Once upon a time in the 1960s, scientists thought the human genome might contain as many as 2 million genes, units of DNA that code for proteins. But ever since then, the estimated number has been steadily shrinking. A new study suggests that the human genome could contain as few as 19,000 protein-coding genes, fewer than nematode worms.
By the time the Human Genome Project began in the late 1990s, the Physics arXiv Blog reports, the highest estimates of the number of protein-coding genes put the number at 100,000, and estimates continue to fall:
In 2001, the initial sequence of the human genome cut the figure dramatically. The International Human Genome Sequencing Consortium put it at 30,000 while a rival group led by Craig Venter estimated the number at 26,000. In 2004, the final draft of the human genome reduced the figure even further to around 24,500 and in 2007 further analysis suggested that it was more like 20,500. And that’s where the figure has sat. Until now.

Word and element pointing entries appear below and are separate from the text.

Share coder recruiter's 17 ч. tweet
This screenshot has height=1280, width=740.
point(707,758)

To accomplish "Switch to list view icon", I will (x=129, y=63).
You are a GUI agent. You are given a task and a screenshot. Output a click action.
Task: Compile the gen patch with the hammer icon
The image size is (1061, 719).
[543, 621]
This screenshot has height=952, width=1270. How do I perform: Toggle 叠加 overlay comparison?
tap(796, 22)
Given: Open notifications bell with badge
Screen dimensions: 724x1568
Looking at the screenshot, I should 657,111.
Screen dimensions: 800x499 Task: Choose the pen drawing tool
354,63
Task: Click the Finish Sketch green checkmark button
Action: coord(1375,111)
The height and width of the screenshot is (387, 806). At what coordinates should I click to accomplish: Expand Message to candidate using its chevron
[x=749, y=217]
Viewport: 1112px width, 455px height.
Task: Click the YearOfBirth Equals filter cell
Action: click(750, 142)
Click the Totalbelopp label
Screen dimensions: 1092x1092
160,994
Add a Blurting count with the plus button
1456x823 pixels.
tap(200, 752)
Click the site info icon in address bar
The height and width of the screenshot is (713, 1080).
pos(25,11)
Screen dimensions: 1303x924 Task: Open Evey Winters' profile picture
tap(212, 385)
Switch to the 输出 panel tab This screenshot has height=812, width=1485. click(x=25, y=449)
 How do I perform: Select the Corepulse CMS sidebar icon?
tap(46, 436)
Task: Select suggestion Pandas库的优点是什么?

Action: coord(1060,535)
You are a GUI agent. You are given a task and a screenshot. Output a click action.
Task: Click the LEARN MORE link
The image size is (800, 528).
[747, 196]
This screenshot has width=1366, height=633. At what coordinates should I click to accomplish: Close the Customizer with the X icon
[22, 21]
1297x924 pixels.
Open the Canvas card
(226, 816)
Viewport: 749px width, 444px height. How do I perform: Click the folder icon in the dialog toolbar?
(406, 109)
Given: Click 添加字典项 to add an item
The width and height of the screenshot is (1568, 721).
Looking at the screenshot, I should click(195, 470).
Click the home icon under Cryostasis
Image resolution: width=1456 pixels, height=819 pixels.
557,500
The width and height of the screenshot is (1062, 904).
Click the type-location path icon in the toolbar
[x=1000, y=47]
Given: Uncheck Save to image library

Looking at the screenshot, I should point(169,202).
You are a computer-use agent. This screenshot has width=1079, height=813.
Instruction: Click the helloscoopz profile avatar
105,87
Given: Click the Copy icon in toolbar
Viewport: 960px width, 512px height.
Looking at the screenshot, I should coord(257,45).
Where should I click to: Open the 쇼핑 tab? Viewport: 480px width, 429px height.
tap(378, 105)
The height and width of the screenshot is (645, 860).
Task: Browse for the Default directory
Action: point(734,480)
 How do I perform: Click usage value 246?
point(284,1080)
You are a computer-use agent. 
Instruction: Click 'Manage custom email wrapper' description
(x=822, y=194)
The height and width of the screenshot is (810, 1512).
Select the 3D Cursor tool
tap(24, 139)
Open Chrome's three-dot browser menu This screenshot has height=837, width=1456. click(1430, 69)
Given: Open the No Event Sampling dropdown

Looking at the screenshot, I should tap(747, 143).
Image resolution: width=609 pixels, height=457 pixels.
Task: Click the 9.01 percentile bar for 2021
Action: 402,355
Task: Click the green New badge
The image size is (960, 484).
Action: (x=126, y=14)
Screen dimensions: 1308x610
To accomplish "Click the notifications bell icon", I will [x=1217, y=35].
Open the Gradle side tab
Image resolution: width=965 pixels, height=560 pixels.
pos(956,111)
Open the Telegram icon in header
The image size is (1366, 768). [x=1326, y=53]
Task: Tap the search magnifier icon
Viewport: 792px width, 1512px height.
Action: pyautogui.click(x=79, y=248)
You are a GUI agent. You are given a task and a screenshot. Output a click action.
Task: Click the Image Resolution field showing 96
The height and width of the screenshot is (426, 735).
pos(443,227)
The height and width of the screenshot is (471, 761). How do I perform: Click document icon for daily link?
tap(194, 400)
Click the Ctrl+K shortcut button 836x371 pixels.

Researchers came up with the new estimate, detailed in a paper submitted to Molecular Biology and Evolution, by performing a variety of analyses such as filtering "out the human genes that are not present in other species and do not have a structure likely to code for a protein."
Of course, research has shown that more complex organisms don't require more genes. As Medium points out, a water flea has 31,000 genes, the most in any animal, while the record for the largest genome is thought be held by a rare flowering plant native to Japan called Paris japonica.
All this raises the question: How does the human genome create as much complexity as it does: for instance the brain? Nobody knows exactly, but the answer would be invaluable. Non-coding regions of DNA, which make up a majority of the genome, play a huge role that is only just beginning to be understood.